Остальные выглядели очень уставшими. Настолько, что перестали прибирать станцию. Как будто станция была обиталищем беспечных холостяков. Немытая посуда забыта на столе, клочки бумаги на полу… Павлышу казалось, что на станции пыльно, хотя пыли здесь неоткуда взяться.
Варнавский был похож на сестру. Его главной чертой, как ее сформулировал для себя Павлыш, была пропорциональность. Анатомический идеал, натурщик, о котором мечтают художественные училища. И он знал о своей атлетичности, подчеркивал ее одеждой. Он был в шортах и обтягивающей мышцы фуфайке, темные волосы до плеч, и такие же синие, как у сестры, глаза. Но если у той они горели, сжигая все вокруг, в глазах Варнавского была настороженность, ожидание; порой Павлышу казалось, что он не слушает, что говорят вокруг, а смотрит внутрь себя, будто ждет сигнала оттуда.
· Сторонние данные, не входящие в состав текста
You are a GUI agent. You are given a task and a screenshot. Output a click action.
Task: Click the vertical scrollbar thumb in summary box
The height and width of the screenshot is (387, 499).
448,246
— Я, разумеется, буду считать, — сказал Штромбергер и начал шарить по карманам мешковатого комбинезона. Вытащил один блокнотик, поглядел на него, сунул обратно, нашел еще один, поменьше, этот его устроил. Штромбергер оторвал листочек, наклонил голову и стал быстро покрывать его миниатюрными значками.
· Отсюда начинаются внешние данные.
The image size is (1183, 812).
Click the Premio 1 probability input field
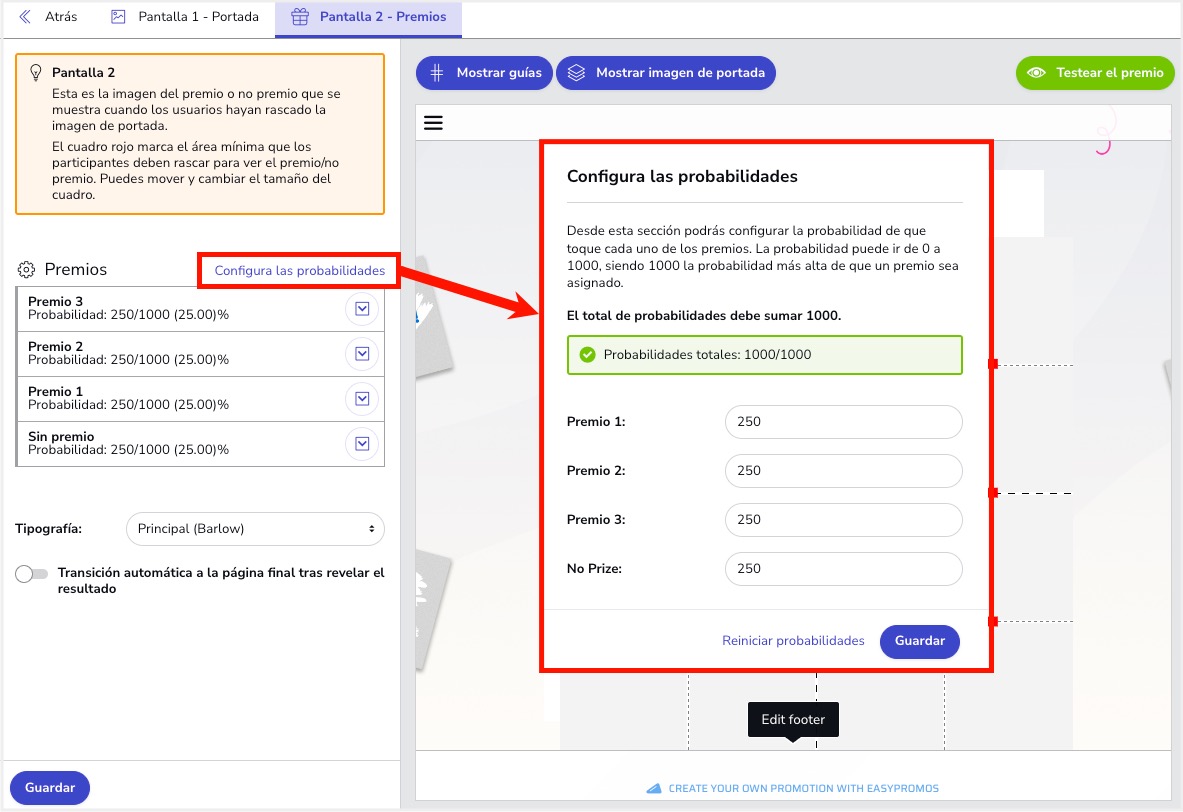843,422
Четвертая обитательница базы, Светлана Цава, принесла поднос с гренками, тихо села у края стола. Она тоже устала, подумал Павлыш. Иначе, чем остальные, но устала. Движения ее были четкими, маленькие крепкие руки с коротко остриженными, ухоженными ногтями бессильно легли на стол. Она закрыла глаза на несколько секунд, а когда открыла их, то заметила взгляд Павлыша и робко улыбнулась, словно тот поймал ее врасплох, увидел то, чего она не хотела показывать.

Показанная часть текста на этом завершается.